Michelle Williams eröffnete die Buchpräsentation an der Witwatersrand mit einem kurzen Aufriss des Buchprojekts. Im Kern geht es den HerausgeberInnen um die Frage, wie man den Kapitalismus heute verstehen kann und welche Rolle der Marxismus nach dem Scheitern der sozialistischen Länder in Osteuropa, dem Fortbestehen des Kommunismus in China, Nordkorea und Kuba sowie den neuen sozialistischen Experimenten in Lateinamerika spielen kann.

Diese Frage ist in Südafrika gegenwärtig von großer Bedeutung, macht sich doch die größte Einzelgewerkschaft des Landes, die Metallarbeitergewerkschaft NUMSA, auf den Weg, möglicherweise eine eigene „Workers Party“ zu gründen.

Dinga Sikwebu, NUMSAs nationaler Bildungskoordinator, war denn auch eingeladen, um das Buch vorzustellen. Er bezeichnete den ersten Band als eine gelungenen Quelle der Inspiration für NUMSA und verspricht sich von den weiteren Bänden konkrete Hilfestellungen im Rahmen der Weiterbildung von GewerkschafterInnen.

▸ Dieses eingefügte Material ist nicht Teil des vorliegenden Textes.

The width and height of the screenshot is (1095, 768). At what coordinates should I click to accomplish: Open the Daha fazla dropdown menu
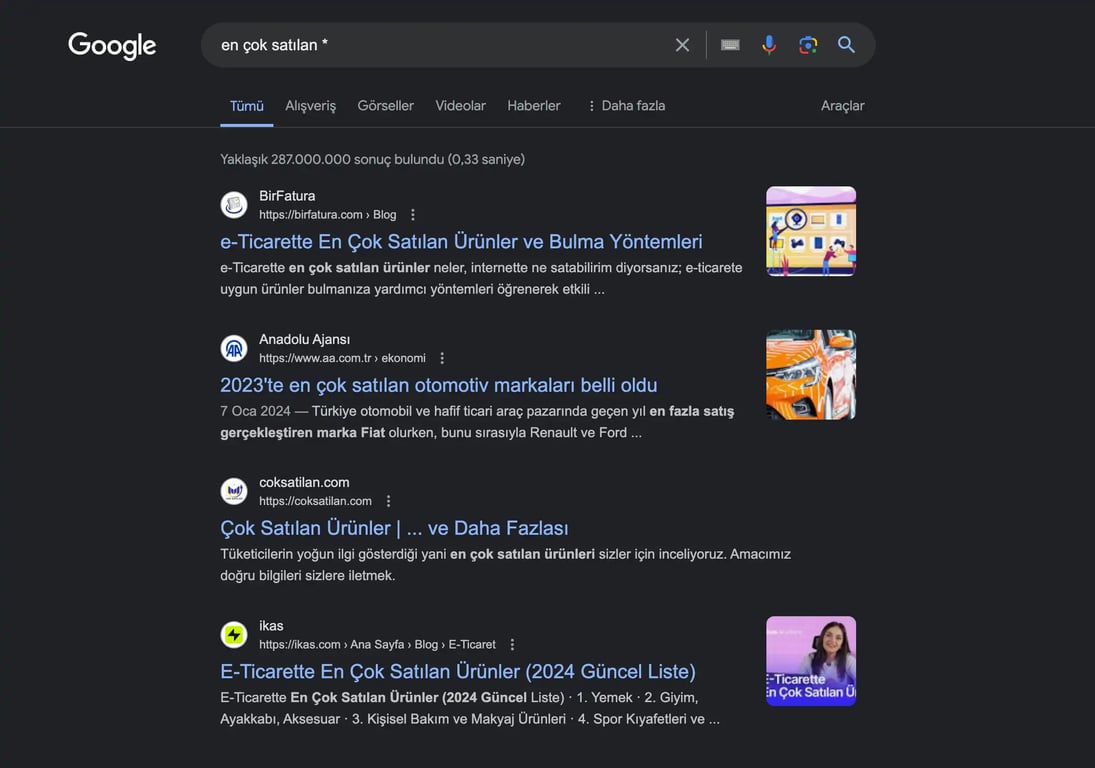pos(626,105)
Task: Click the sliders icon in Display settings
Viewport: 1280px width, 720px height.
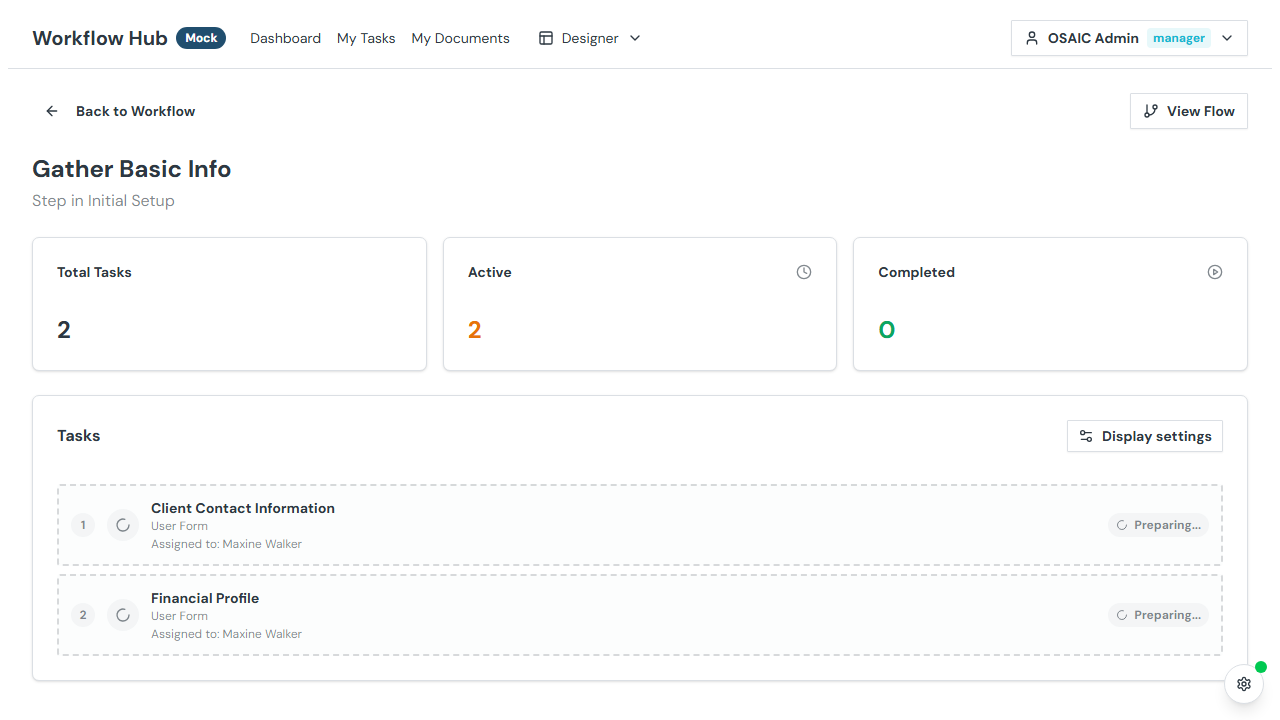Action: (x=1086, y=436)
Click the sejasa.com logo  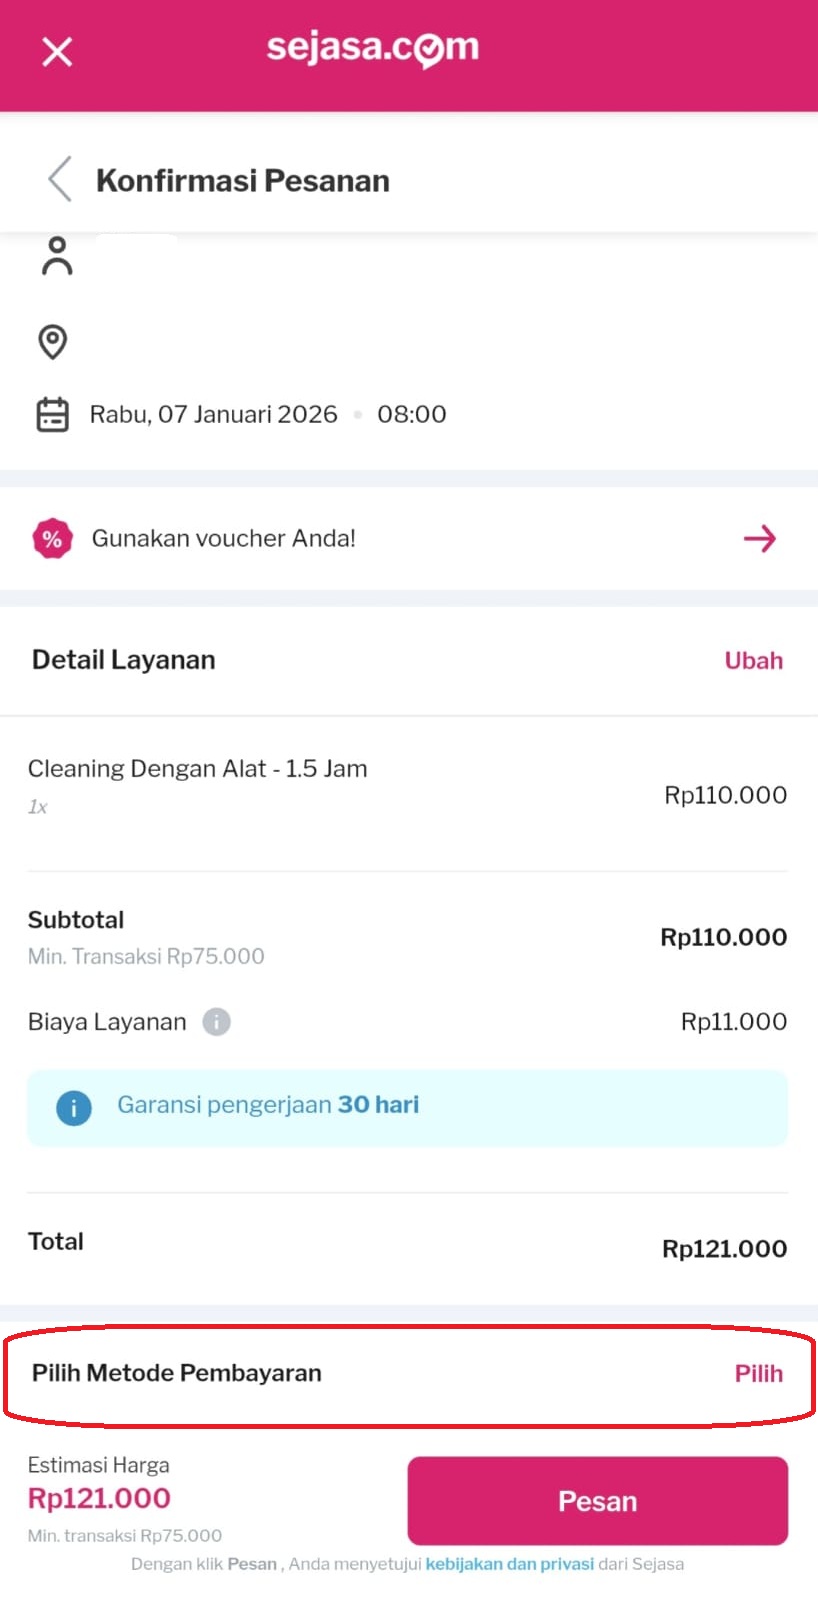point(372,48)
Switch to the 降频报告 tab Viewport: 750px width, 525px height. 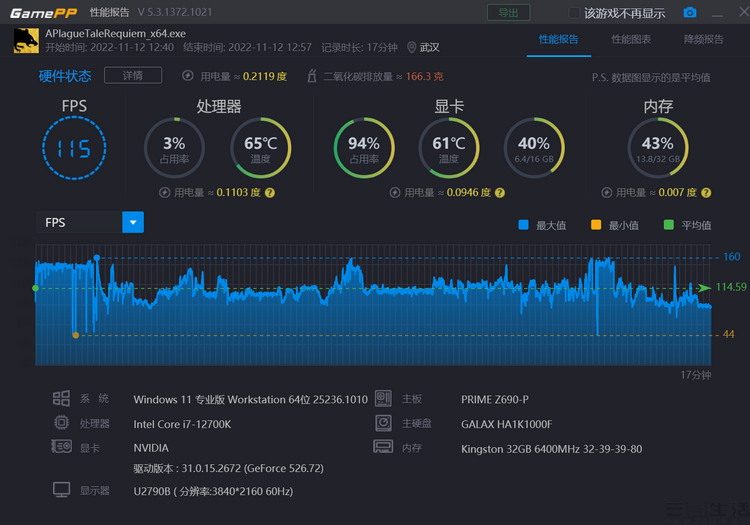[x=703, y=40]
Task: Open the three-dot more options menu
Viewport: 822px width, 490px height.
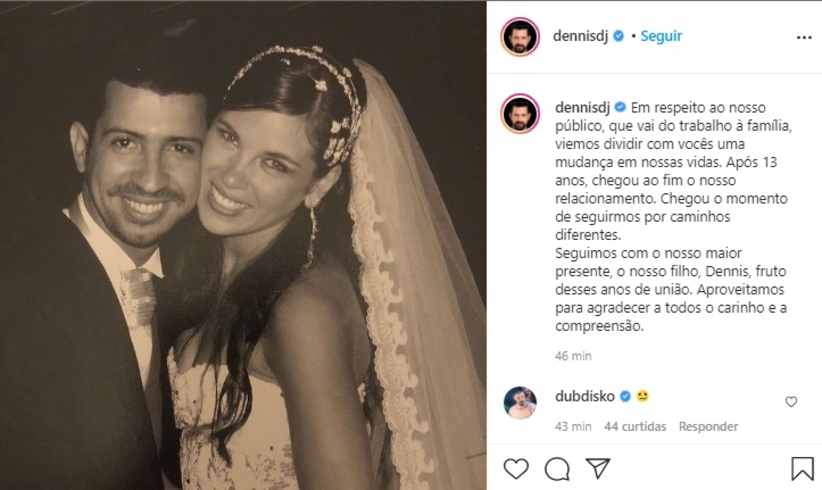Action: click(804, 38)
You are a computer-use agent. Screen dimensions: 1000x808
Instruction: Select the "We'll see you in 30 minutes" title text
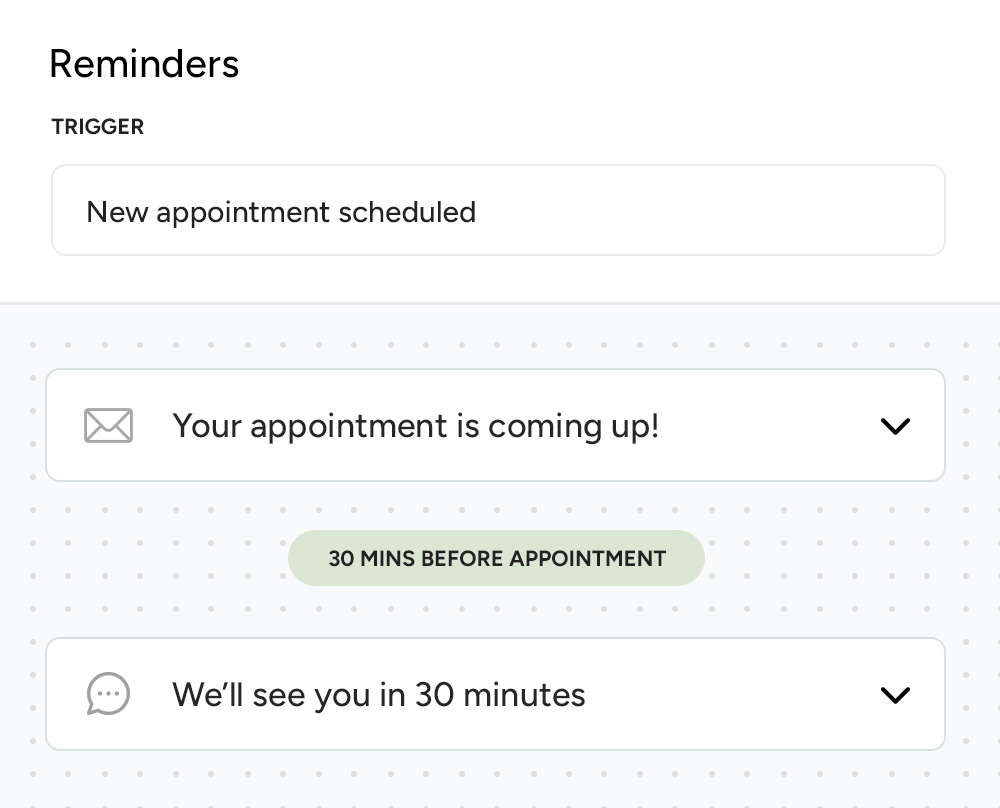379,694
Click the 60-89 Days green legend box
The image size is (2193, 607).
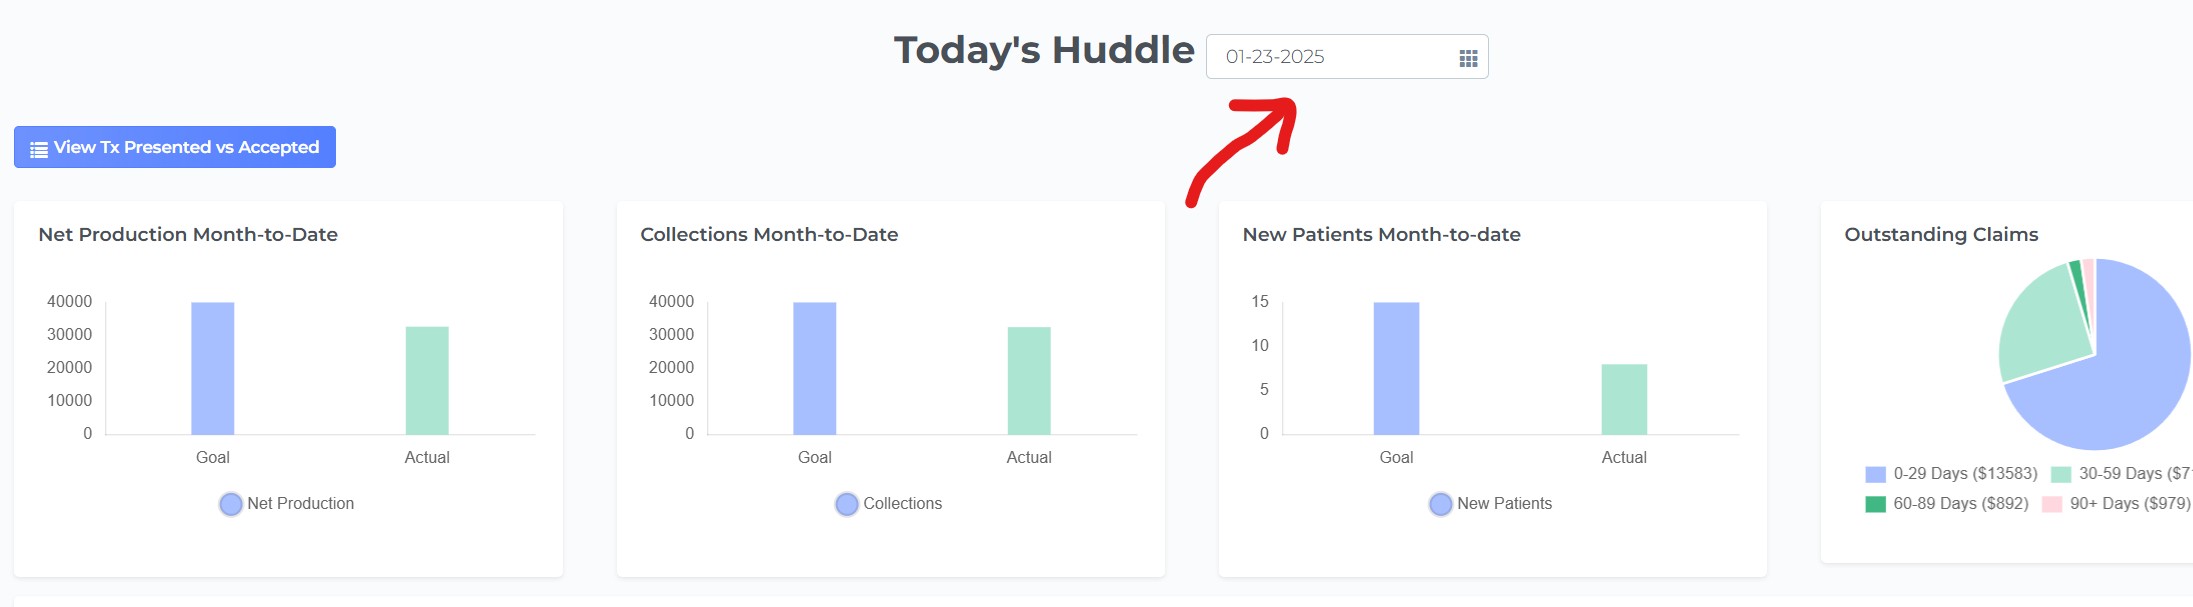[x=1876, y=504]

Froh zeigte sich Sikwebu über den Titel des Buches: „Der Marxismus ist nur in seiner theoretischen und praktischen Vielfalt ein Schatz.“ Zu lange sei der Marxismus autoritär eingesperrt worden und zu lange hätte die kommunistische Partei in Südafrika bestimmt, welcher Marxismus der richtige sei, so Sikwebu. Der anwesende Autor Devan Pillay stimmte Sikwebu hier zu.

Satghar ging in seiner kurzen Präsentation auf die Frage des Verhältnis von Marxismus und Demokratie ein. Demokratische Rechte gilt es gerade heute, wo der Neoliberalismus die Deokratie aushöhlt, zu verteidigen. Das Wahlrecht und damit die repräsentative Demokratie ist Teil der vielen Kämpfe von Menschen für Freiheit und Selbstbestimmung seit der französischen Revolution bis zu den Bürgerhaushalten in Curitiba und anderswo. Die liberale Demokratie sollte daher nicht, wie 1917 geschehen, missachtet werden. Sozialismus ohne Demokratie ist nicht denkbar, will man nicht in die dunkle Zeit des Marxismus nach der russischen Revolution zurückfallen, so Satghar.

Im ersten Band weitgehend unbeleuchtet bleibt das Verhältnis von Marxismus und Keynesianismus (Kapitel 10 Limits of ANC ‚Marxism‘). Vieles deutet darauf hin, dass wie schon nach der großen Wirtschaftskrise Anfang des 20. Jahrhunderts und den Katastrophen der Weltkriege das Pendel von einem marktradikalen Kapitalismus zu einem mehr geregelten, staatlich eingehegten Kapitalismus schwingen wird. Die Entwicklung Südafrikas, die wieder wachsende Rolle des Staates in der Wirtschaft und das anschwellende Lamento der Konservativen gegen die anwachsenden Sozialausgabe unterstreichen diesen Befund.

Die AutorInnen sind daher aufgefordert, in den beiden kommenden Bänden noch klarer die Beziehungen zwischen erneuertem Keynsianismus, wohlfahrtsstaatlichen Politiken und dem globalisierten Finanzkapitalismus sowie der Rolle von transformativ-emanzipatorischen Projekten (marxistsicher Prägung) in den verschiedenen Weltregionen darzulegen.